One of the town’s very best new saxophonists Ben Wendel is also celebrating a new release, Simple Song, his first as a leader, with longtime compatriots pianist Adam Benjamin, guitarist Larry Koonse, bassist Darek Oles, and drummer Nate Wood. From the opening “Breath” (which required plenty of them, carefully measured), you’ll pick up right away on his highly original sound, crammed with ideas and chops in perfect balance, an amazingly mature musician already — and he’s still a relative kid, forchrissakes. Wendel’s never really been a seat-of-the-pants player, and this is a thoughtful, hell, intellectual album, with plenty of chamber passages and brooding think pieces, a perfect match, really, to the Cryptogramophone stuff above. He’s performing it (with the same band) down at Alva’s in San Pedro on Saturday, March 28, and at the Jazz Bakery the following Tuesday.
Tenor great Branford Marsalis continues his Catalina stand on Friday and Saturday, and we already raved about his new Metamophosen, whose postbop we’re digging even more. We’re also liking vocalist Mark Winkler’s new Till I Get It Right, too, whose release he’s celebrating a release at Catalina’s on Sunday. A fine vocalist and interpreter, the man has style. And Bobby Matos will be playing his fine new Unity with his Afro-Latin Jazz Ensemble this Thursday at Catalina’s. It’s a good one, real Latin jazz, and carries on the vibe of his last Gratitude. Not that it’s an outright ’Trane tribute like that one, but the feeling is there, helped along by tenor Frank Fontaine and, especially, the McCoy Tyner–flavored accompaniment of Theo Saunders (who contributes some great originals, too.). And dig the extended percussion jams.

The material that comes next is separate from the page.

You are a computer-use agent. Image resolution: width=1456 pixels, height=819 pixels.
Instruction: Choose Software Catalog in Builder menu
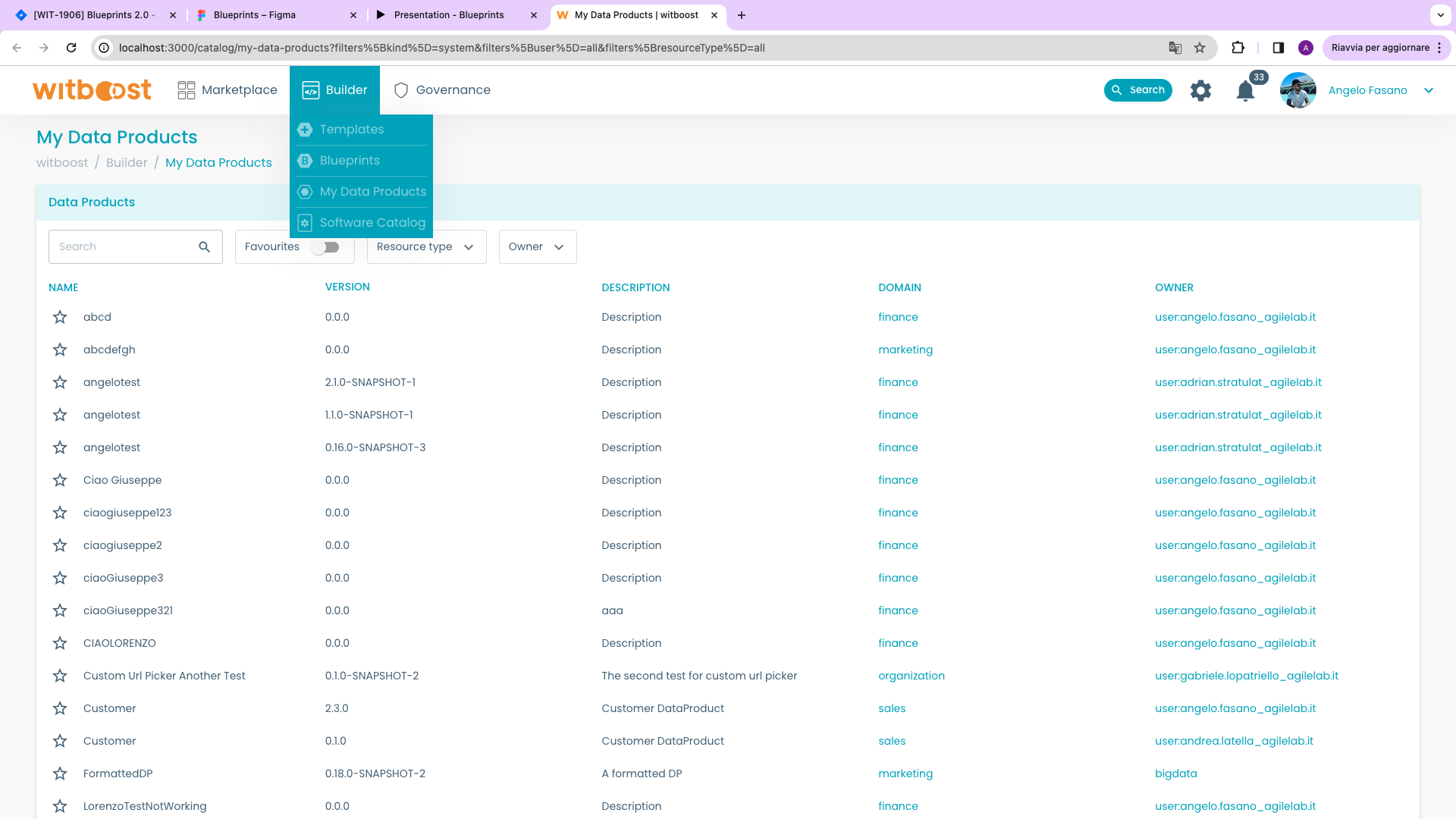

And it’s a good week for big-band fans. The tremendous Clayton Hamilton Jazz Orchestra (with Ernie Andrews out front) is at Spazio on Saturday, and considering the guys typically are seen locally in nice, intimate settings like the Hollywood Bowl, seeing this organization in all its glory in these closer confines should be wild. Of course, Spazio is downright spacious compared to Charlie O’s, which manages to cram a big band in there every Monday. This time it’s drummer Frank Capp’s awesome Juggernaut. If you dig your Basie straight up, atomic and 3 feet away, this is your night. And then, on Tuesday, Vibrato has managed to land the exceptional Bob Mintzer Big Band. Added up, this means three world-class big bands in four days. Toss in the fusion craziness of the John Daversa Contemporary Big Band at the Baked Potato on Sunday, and it’s a sweep. Earplugs, anyone?